名城大「10番目の選手は過去最高に強いチーム」(米田監督)

 昨年まで大会最多の6連勝を継続している名城大は、表のような区間オーダーになった。

 名城大の6連勝がスタートした17年は加世田梨花(現ダイハツ。23年世界陸上マラソン代表)が1年生で、翌年は和田有菜(現JP日本郵政グループ)と高松智美ムセンビが加わった。
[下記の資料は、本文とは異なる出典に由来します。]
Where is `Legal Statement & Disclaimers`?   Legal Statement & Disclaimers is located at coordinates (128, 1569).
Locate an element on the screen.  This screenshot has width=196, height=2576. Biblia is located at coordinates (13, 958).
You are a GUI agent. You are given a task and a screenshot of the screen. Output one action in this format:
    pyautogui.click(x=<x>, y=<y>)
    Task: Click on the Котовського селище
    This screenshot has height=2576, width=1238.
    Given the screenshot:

そして19年には小林成美(現三井住友海上。22年世界陸上オレゴン10000m代表)と山本有真(現積水化学。23年世界陸上ブダペスト5000m代表)が加わり、その2人が4年生となった昨年、今大会の連勝単独最多記録となる6連覇を達成した。

 米田勝朗監督は冗談とも、本気とも取れる口調で「もう負けないだろうって周りから言われるのが疲れますね」と言う。実際、2位とのタイム差は

17年:35秒

18年:34秒

19年:2分31秒

20年:2分51秒

21年:2分36秒

22年:2分31秒

 と、ここ4年間は2位から背中が見えないくらいの差をつけている。

 しかし過去6年間に比べると今季は、やや小粒になった印象がある。高校ナンバーワンだった米澤奈々香(2年)が昨年1区区間賞を取ったが、今シーズン前半は故障で実績を上積みできなかった。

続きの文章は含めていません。